Passage provided:
_ _ _ _ _

Why is dgemm and sgemm much slower (200x) than numpy's dot? Is it expected and normal?
The following is the code I use to test:
from scipy.linalg import blas
import numpy as np
import time
x2 = np.zeros((1000000, 512))
x1 = np.zeros((1, 512))
t1 = time.time()
for i in range(10):
np.dot(x1, x2.T)
t2 = time.time()
print("np.dot: ", t2-t1)
t1 = time.time()
for i in range(10):
blas.dgemm(alpha=1.0, a=x1, b=x2, trans_b=True)
t2 = time.time()
print("dgemm: ", t2-t1)
t1 = time.time()
for i in range(10):
blas.sgemm(alpha=1.0, a=x1, b=x2, trans_b=True)
t2 = time.time()
print("sgemm: ", t2-t1)
The result I got is:
np.dot: 0.1820526123046875
dgemm: 34.11782765388489
sgemm: 25.33052659034729
The following is my scipy's config which shows that it is compiled with OpenBLAS:
>>> import scipy
>>> scipy.__config__.show()

_ _ _ _ _

Collected data:
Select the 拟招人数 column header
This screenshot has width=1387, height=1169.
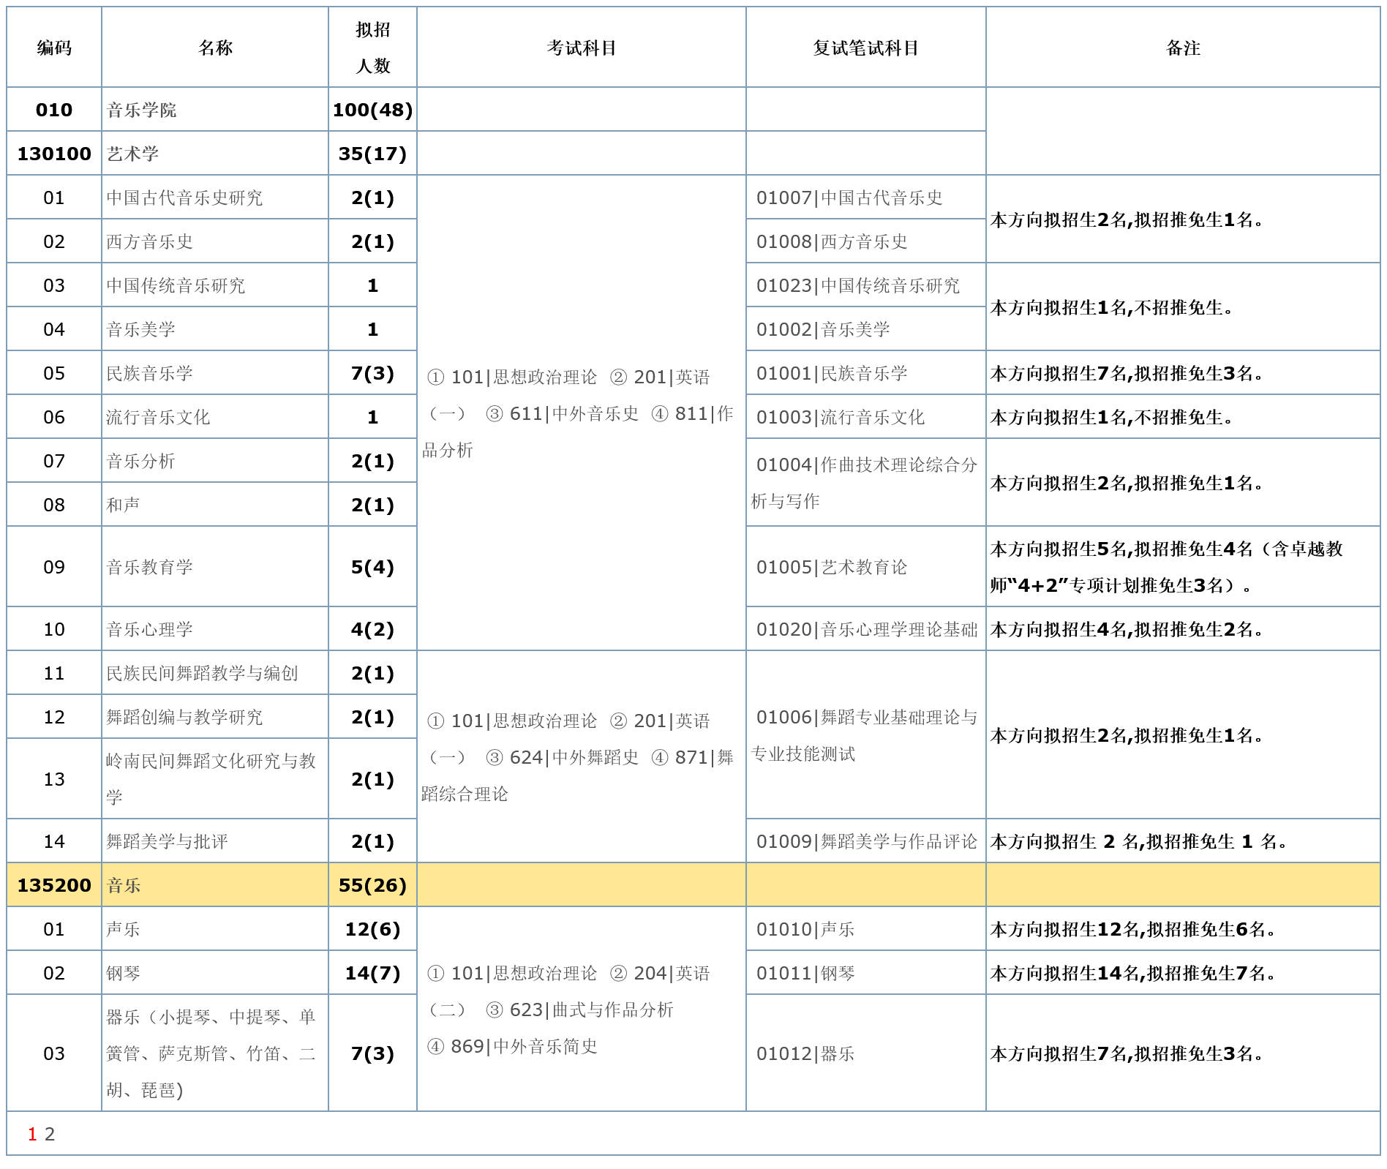[x=373, y=45]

_ _ _ _ _

Written tasks:
(a) Rewrite the forum post about dgemm and sgemm speed from "The following is the" to "np.dot(x1, x2.T)", replacing "zeros" with "ones".
(b) In the forum post about dgemm and sgemm speed, which library does the poster's scipy config show it is compiled with?

The answers:
(a)
The following is the code I use to test:
from scipy.linalg import blas
import numpy as np
import time
x2 = np.ones((1000000, 512))
x1 = np.ones((1, 512))
t1 = time.time()
for i in range(10):
np.dot(x1, x2.T)

(b) OpenBLAS